== Stored data ==

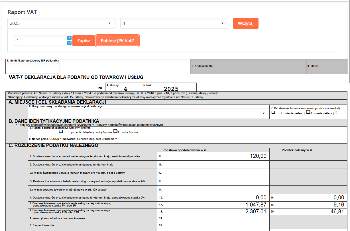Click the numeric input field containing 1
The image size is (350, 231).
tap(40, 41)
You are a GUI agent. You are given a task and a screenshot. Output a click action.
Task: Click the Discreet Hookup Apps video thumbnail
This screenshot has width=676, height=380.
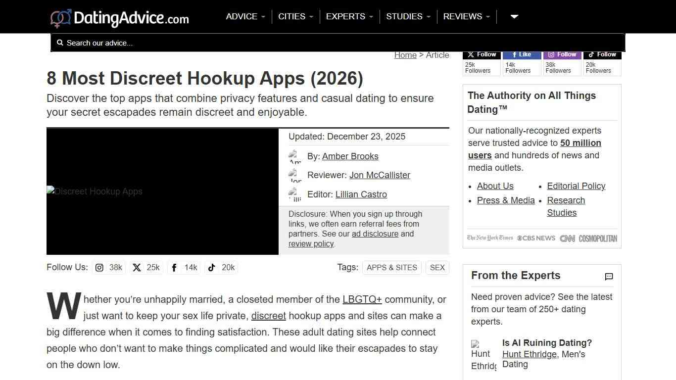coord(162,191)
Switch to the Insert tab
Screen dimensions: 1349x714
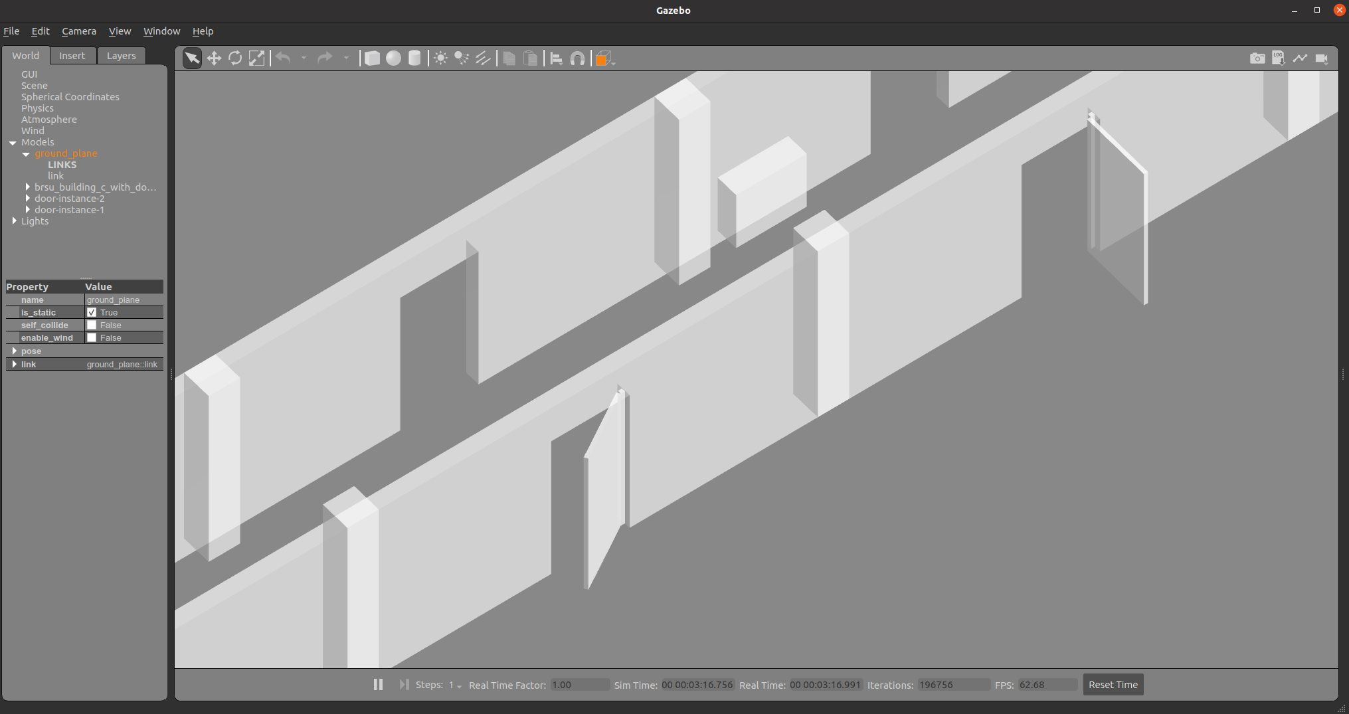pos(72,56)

===
== Stored data ==

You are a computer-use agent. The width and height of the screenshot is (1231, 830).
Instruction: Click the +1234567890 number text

===

▶ Work item:
State how many lines in the records above contain the word "agent", and give only that number.

▶ Task response:
2